GO LIVE, PART TWO: NEW RULES SUCK.

Why speed up college games? Saturdays exist in an idyllic, clock-free sphere for college fans: waking up late, having a drink at an hour usually reserved for people with the DTs, and watching one epic game bleed into another over lackadaisically arranged hours in front of the tv or at the tailgate. Time’s not particularly relevant on a day measured more by the number of beer bottles on the coffee table than by the inconveniences of the clock.

Yet rule gremlins—pressured by television networks and their tight schedules and conference financial interests—ran amok this offseason in the rulebook in an attempt to speed up game. To wit:

For the first time in college football history, the game clock will start at the referee’s ready-for-play signal — not at the snap — following a change of possession. Officials estimate that could reduce the number of plays in a game by a dozen or more.
The other change: The clock will start on the kickoff itself instead of when a player from the receiving team first touches the ball.

Reducing plays and possessions…nah, that won’t affect the game. At. All. Unless you’re playing the game, watching it, or officiating it. Everyone else will be fine, though, and don’t panic: you’ll see the Yella Wood ads you crave in triplicate hourly.

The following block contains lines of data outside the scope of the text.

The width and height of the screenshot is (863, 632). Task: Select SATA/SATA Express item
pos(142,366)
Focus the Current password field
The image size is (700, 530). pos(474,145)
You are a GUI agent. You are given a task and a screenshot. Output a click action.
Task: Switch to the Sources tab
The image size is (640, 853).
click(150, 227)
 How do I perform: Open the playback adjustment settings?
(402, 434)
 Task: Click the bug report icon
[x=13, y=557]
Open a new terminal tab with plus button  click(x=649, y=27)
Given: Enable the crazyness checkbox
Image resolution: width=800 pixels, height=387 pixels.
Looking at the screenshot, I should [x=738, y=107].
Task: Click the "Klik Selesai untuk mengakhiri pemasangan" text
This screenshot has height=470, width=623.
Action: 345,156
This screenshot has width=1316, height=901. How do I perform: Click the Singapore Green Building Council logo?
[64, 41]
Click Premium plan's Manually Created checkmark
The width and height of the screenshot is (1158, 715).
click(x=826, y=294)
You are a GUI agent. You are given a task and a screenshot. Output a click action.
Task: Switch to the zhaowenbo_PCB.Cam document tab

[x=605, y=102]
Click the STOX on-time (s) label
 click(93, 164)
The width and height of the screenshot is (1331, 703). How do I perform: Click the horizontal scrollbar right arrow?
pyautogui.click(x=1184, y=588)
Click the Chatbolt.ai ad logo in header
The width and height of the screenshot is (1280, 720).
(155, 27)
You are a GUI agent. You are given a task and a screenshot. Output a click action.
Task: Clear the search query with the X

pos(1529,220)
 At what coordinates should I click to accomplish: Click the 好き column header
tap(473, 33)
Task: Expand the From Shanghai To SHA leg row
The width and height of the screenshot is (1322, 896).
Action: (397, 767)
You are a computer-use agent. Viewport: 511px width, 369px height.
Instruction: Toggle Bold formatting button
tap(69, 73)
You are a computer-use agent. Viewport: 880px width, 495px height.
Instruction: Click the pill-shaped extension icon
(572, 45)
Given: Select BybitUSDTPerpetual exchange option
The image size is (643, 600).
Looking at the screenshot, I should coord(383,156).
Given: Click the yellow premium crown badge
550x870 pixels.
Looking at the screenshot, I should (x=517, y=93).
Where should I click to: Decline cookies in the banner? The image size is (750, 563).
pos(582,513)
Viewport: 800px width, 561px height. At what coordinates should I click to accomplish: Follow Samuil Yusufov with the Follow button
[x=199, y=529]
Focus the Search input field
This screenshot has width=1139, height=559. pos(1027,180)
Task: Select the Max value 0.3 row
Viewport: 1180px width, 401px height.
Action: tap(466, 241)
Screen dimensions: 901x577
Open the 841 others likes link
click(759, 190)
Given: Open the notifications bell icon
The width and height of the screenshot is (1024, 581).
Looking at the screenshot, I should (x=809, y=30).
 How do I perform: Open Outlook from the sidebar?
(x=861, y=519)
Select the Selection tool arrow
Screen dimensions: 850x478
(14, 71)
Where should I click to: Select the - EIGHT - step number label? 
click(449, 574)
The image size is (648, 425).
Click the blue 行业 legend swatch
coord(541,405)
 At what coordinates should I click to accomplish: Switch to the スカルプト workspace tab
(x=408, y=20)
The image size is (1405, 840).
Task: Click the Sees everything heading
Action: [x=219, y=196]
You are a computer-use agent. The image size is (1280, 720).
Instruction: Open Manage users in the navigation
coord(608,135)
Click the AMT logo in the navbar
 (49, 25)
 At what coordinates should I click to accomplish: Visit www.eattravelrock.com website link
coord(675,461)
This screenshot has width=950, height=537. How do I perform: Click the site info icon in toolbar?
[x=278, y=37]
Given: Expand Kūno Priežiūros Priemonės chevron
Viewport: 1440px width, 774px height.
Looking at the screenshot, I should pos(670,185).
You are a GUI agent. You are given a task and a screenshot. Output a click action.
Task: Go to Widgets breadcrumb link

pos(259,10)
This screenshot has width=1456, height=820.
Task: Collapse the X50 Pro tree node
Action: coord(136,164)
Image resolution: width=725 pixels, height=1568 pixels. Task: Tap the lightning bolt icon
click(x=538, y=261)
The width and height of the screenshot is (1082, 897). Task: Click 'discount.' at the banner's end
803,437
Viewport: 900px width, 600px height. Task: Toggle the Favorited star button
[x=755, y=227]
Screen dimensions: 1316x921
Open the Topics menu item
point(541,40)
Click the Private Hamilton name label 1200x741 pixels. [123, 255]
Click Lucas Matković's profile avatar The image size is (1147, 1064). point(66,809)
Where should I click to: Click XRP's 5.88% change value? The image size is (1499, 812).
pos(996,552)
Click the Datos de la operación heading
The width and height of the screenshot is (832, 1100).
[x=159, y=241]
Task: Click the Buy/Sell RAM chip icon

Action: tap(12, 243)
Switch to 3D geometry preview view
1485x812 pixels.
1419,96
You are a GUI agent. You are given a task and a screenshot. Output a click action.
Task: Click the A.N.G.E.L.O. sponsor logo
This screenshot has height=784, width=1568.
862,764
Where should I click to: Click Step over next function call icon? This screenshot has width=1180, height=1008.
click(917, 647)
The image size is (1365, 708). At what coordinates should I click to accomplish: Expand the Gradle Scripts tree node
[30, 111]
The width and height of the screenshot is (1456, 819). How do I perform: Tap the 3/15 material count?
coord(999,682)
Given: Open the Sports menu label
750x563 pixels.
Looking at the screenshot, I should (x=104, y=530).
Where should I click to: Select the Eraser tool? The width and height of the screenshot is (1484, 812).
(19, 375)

Spurrier’s suggesting underdogs just earned an edge in reducing the number of possessions. Pete Carroll hates it period. Mike Riley’s concerned about the odd sight of ending a game with an empty field. The rules have received universal notice across conference media days, and with an almost universal verdict: they’re total, utter crap.

Speeding up the game shouldn’t fall on the shoulders of officials or players. It should fall with advertisers, who should go live and uninterrupted for the whole course of a game with a single break at the quarters or the half. It works magic for soccer, and rather than being subjected to the torture of watching the same ATV ad fifteen times—WOOOOO!!!—we could see the Yamaha Logo for a languid fifteen to thirty minutes posted up in the upper right hand of the screen accompanied by periodic mentions by the announcers. Hell, put two logos on the screen if you like, so long as they don’t block out the play on the field.


10-20 plays a game=fifteen more viewings of this.

Better yet, sponsor individual players and coaches when you show their names. Since they’re effectively chattel of the NCAA, why not put them on the players names when you introduce them. Chris Leak, sponsored by Turtle Wax. Willie Williams, sponsored by Lil’ Wayne’s new joint, Shot Ya N Da Neck Biotch. Paul Pozlusny, brought to you by Pain: Hurting the Human Species for 500,000 years.

The answer to speeding up games comes in speeding up the ads, not the game itself. But it’ll take a couple of public, embarrassing pants-crapping anticlimaxes at the end of big games to illustrate just what the rule changes entail. Imagine if the OSU/Texas game ends with an empty field after a see-saw thriller? Or the complaints from major programs if the “November Surprise” games they usually pull out at the last second become crippling losses when they lose 10-15 snaps a game? The rules could do marginal wonders for parity, but parity has rarely seemed to be a priority of the CFB Brahmins pulling the strings on rules flubbing like this. The rules don’t innovate; if anything, they point to a failure of imagination on the part of advertisers and the rules committee. Given that this comes from the same people who find the exuberance of youthful celebration penalty-worthy, there's little to get shockedified in that respect.